> WHAT YOU WILL DO:
The answer is to be an exact copy of the lines below running from the line with "Task: Select line number 14 in code gist" down to the line with "Sort by the Availability column header", both ends included, and nothing more.

> GIVEN INFORMATION:
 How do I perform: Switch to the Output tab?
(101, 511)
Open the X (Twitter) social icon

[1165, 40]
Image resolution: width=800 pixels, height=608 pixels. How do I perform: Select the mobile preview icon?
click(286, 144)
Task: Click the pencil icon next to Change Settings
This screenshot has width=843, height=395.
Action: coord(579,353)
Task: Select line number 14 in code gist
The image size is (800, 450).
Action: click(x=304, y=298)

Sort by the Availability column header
---
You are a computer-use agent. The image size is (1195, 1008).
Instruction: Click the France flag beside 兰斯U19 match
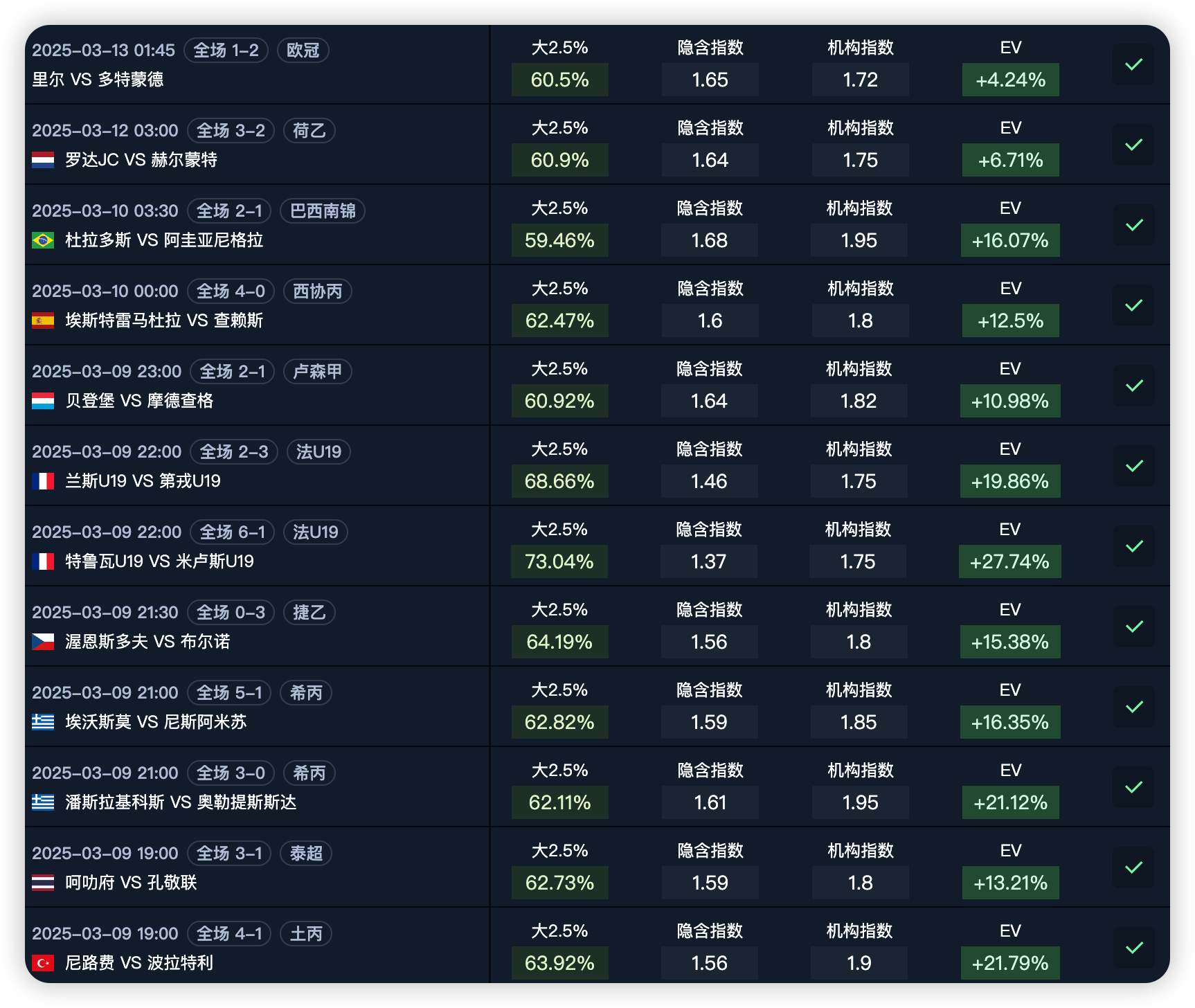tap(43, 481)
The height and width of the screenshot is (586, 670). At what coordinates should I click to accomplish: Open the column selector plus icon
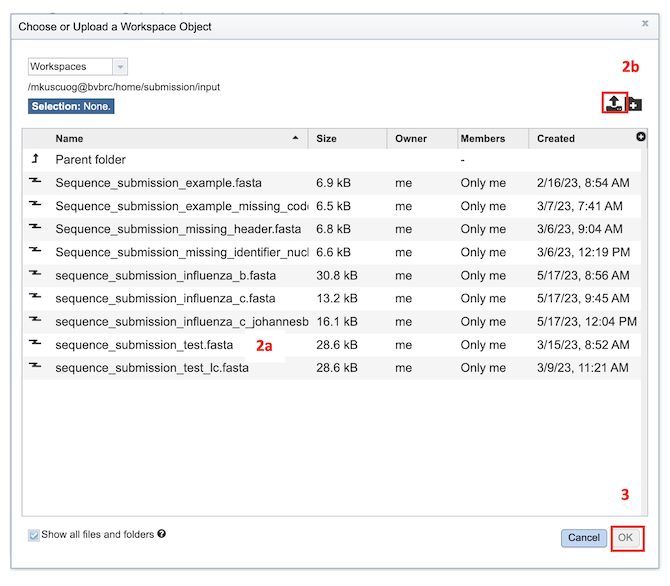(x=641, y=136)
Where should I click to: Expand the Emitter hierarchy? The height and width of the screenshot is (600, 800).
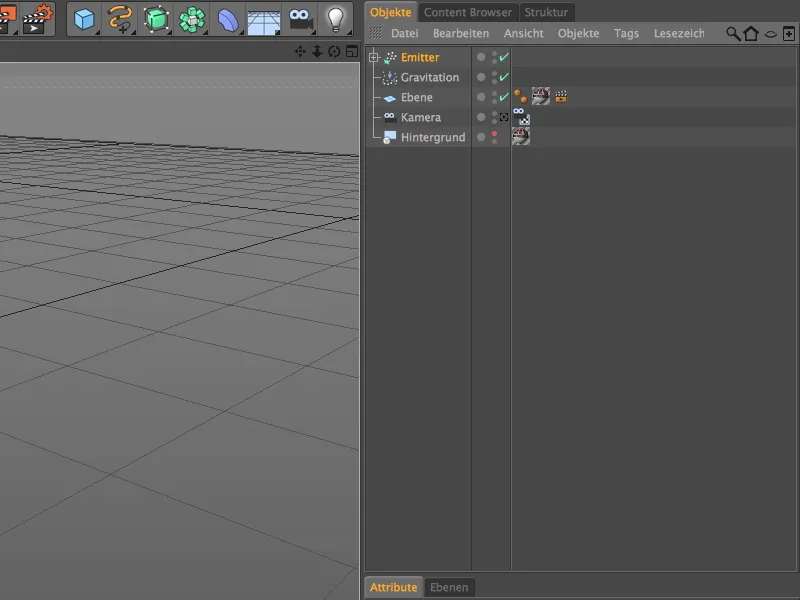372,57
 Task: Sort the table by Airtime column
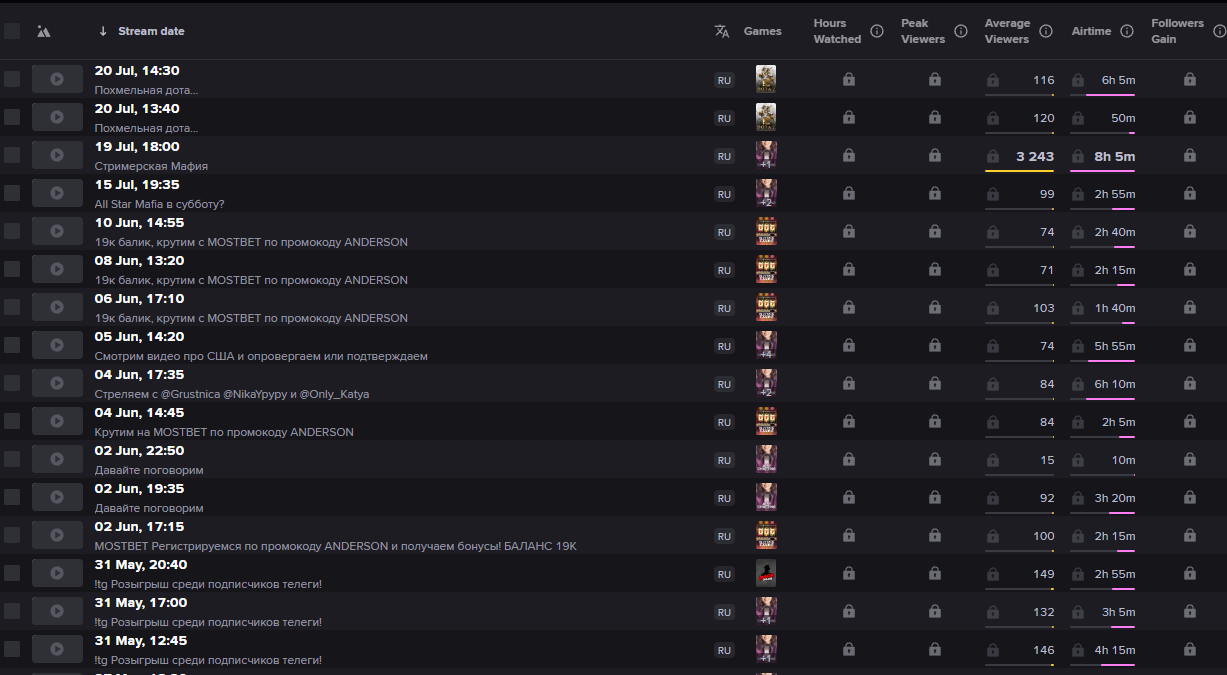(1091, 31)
---
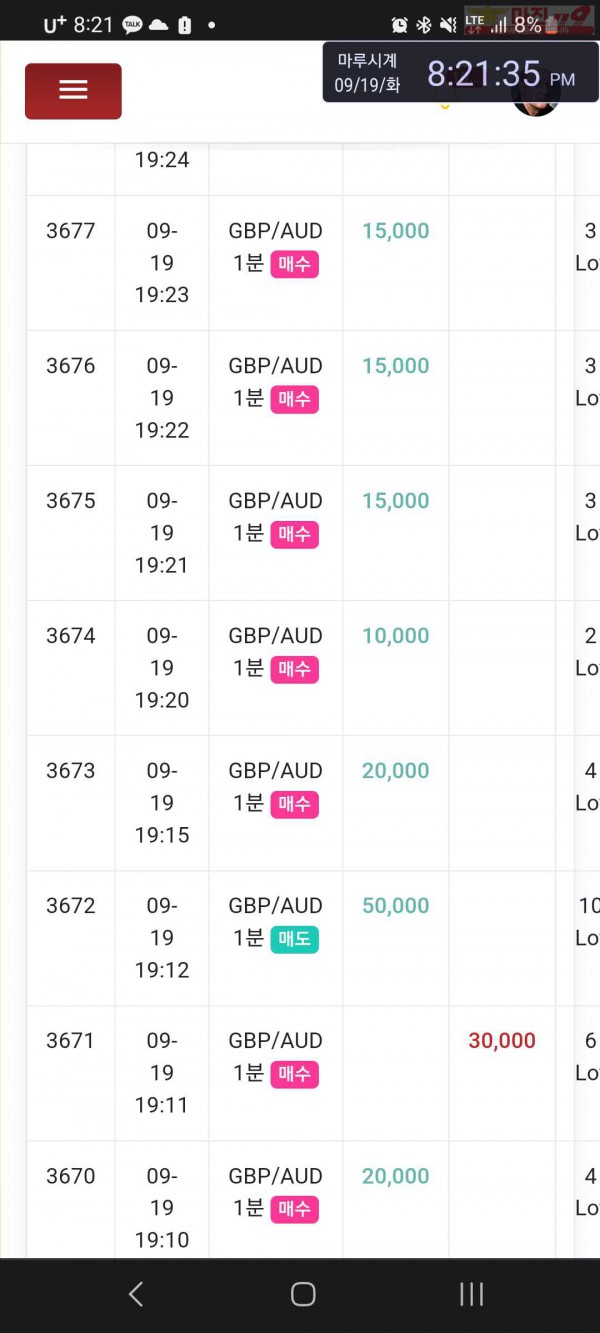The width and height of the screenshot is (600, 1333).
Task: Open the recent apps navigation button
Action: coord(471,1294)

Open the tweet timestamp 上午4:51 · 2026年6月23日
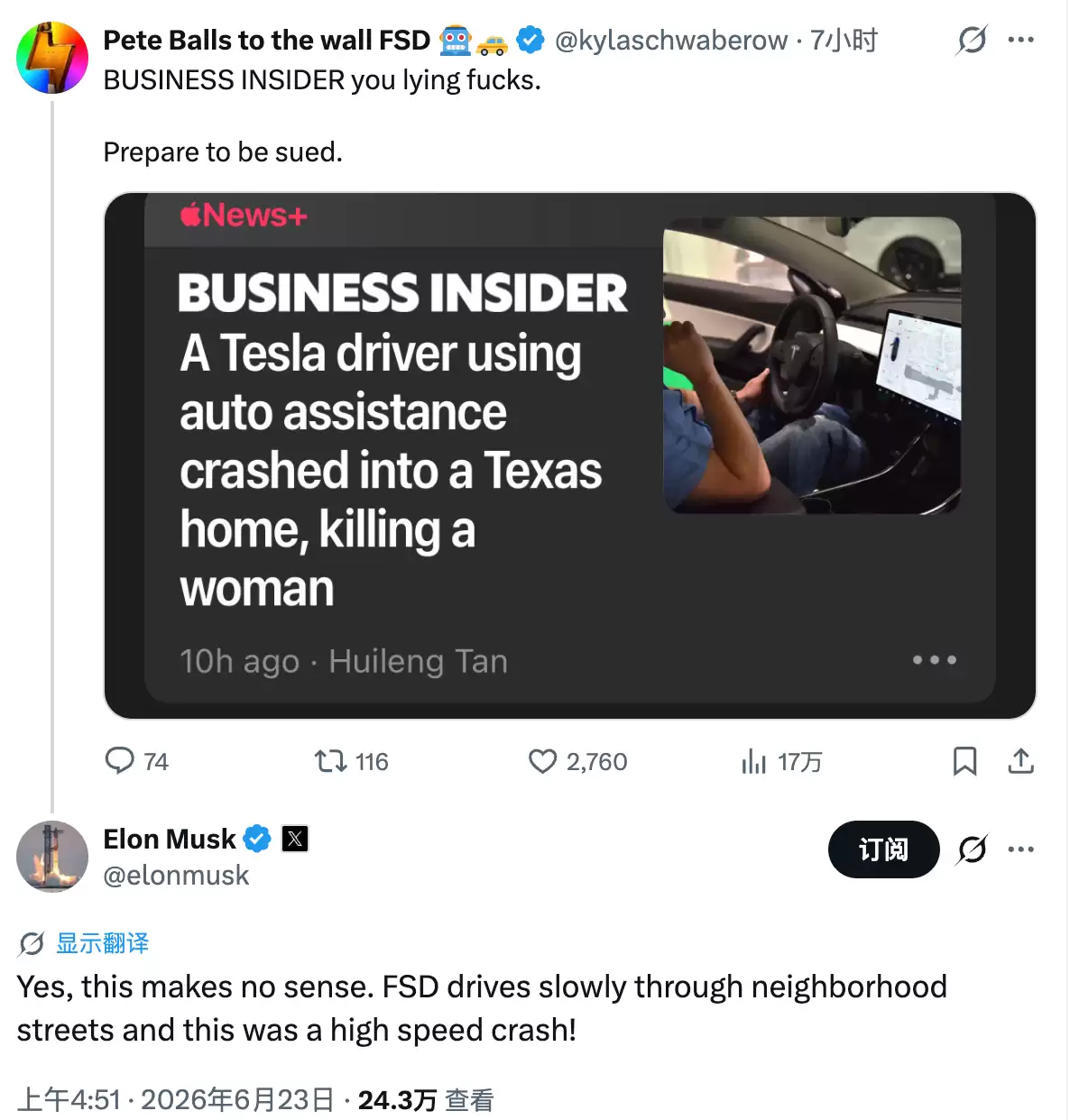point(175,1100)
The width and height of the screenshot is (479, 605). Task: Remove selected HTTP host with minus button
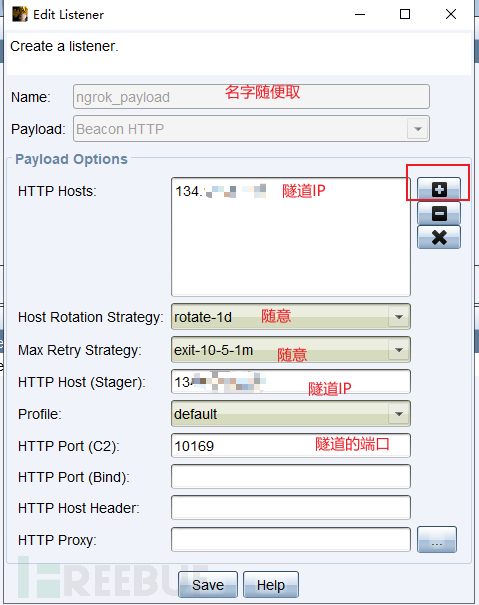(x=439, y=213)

> REPLY TO THE TASK:
Task: Select line number 14 in code gist
The image size is (800, 450).
Action: click(x=304, y=298)

Sort by the Availability column header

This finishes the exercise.